If you notice a fellow employee suddenly freaking out or acting really suspicious, he may be having personal problems -- or he may be in the process of hacking the company. So says a new study on "insider threats" released Monday by the U.S. Secret Service and the Carnegie Mellon Software Engineering Institute's CERT (that used to stand for Computer Emergency Response Team, but now they just call it CERT).

The study examined 49 insider attacks, carried out between 1996 and 2002, where disgruntled employees took advantage of their access to the company's network and computer resources to destroy data or embarrass fellow employees or their employer. The study focused less on the incidence of hacking committed by trusted employees than on the motivation of insider hackers and the circumstances that allowed them to inflict damage on the affected companies. As such, it includes some interesting anecdotes, but also a lot of "no duh" findings.

For example of the latter, the study's "executive summary" notes that in 62 percent of the cases, "a negative work-related event triggered most of the insiders' actions." The study also found that 82 percent of the time the people who hacked their company "exhibited unusual behavior in the workplace prior to carrying out their activities." The survey surmises that's probably because the insiders were angry at someone they worked with or for: 84 percent of attacks were motivated by a desire to seek revenge, and in 85 percent of the cases the insider had a documented grievance against their employer or a co-worker.

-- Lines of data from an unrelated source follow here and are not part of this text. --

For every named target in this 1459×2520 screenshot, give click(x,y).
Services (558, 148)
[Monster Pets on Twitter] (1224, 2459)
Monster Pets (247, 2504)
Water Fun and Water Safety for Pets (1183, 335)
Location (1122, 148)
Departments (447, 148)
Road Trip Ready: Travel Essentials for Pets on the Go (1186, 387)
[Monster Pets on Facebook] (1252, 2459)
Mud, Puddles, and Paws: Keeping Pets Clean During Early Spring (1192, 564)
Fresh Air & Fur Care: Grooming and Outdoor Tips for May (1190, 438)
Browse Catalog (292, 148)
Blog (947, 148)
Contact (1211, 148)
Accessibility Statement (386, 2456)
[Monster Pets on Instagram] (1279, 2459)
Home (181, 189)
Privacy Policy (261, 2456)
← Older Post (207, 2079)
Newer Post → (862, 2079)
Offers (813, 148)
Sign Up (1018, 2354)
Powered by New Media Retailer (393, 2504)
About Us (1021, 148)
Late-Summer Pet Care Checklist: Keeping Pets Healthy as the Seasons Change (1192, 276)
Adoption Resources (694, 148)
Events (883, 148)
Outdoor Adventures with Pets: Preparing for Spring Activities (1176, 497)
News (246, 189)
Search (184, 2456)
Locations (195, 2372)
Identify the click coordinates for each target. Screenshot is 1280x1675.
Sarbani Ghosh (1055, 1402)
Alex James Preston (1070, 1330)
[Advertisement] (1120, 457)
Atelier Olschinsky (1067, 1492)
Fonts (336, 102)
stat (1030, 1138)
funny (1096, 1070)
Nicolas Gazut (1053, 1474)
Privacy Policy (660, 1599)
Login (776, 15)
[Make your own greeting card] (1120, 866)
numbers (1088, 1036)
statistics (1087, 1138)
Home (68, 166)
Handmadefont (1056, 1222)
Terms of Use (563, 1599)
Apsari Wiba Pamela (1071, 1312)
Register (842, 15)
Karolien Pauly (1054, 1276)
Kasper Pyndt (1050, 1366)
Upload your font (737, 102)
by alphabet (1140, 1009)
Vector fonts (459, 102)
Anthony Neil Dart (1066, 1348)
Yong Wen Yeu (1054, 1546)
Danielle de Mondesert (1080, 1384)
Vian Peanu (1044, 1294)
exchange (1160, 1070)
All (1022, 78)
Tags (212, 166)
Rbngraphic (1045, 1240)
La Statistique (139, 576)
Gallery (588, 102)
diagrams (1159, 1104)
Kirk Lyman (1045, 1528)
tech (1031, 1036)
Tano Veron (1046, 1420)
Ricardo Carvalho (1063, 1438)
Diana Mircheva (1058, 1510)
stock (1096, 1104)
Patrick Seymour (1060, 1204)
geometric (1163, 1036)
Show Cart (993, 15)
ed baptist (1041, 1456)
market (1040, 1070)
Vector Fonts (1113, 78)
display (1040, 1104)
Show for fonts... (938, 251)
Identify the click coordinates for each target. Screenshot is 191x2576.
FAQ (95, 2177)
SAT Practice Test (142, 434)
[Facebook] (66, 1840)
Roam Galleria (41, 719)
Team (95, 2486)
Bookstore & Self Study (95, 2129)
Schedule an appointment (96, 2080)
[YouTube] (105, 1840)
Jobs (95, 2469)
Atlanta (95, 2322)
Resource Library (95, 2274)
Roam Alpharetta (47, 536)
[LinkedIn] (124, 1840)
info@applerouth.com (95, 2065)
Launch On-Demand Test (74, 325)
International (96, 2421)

Part of that "unusual behavior" was no doubt a result of the employee trying to hit "alt-tab" fast enough to hide their screen when the boss walks by. In 27% of the cases, "the overt behaviors were technical actions taken to set up the attack, including constructing and testing a logic bomb on the network, centralizing critical assets and sabotaging backups, or installing backdoors." For the uninitiated, a "logic bomb" is a destructive computer program -- like a virus -- designed to go off at a time predetermined by the attacker, usually after said attacker is no longer employed by the target. A "backdoor" is a simple program that allows the attacker to secretly gain access to the company's network, even if the credentials given to them by their employer to access the network have been revoked.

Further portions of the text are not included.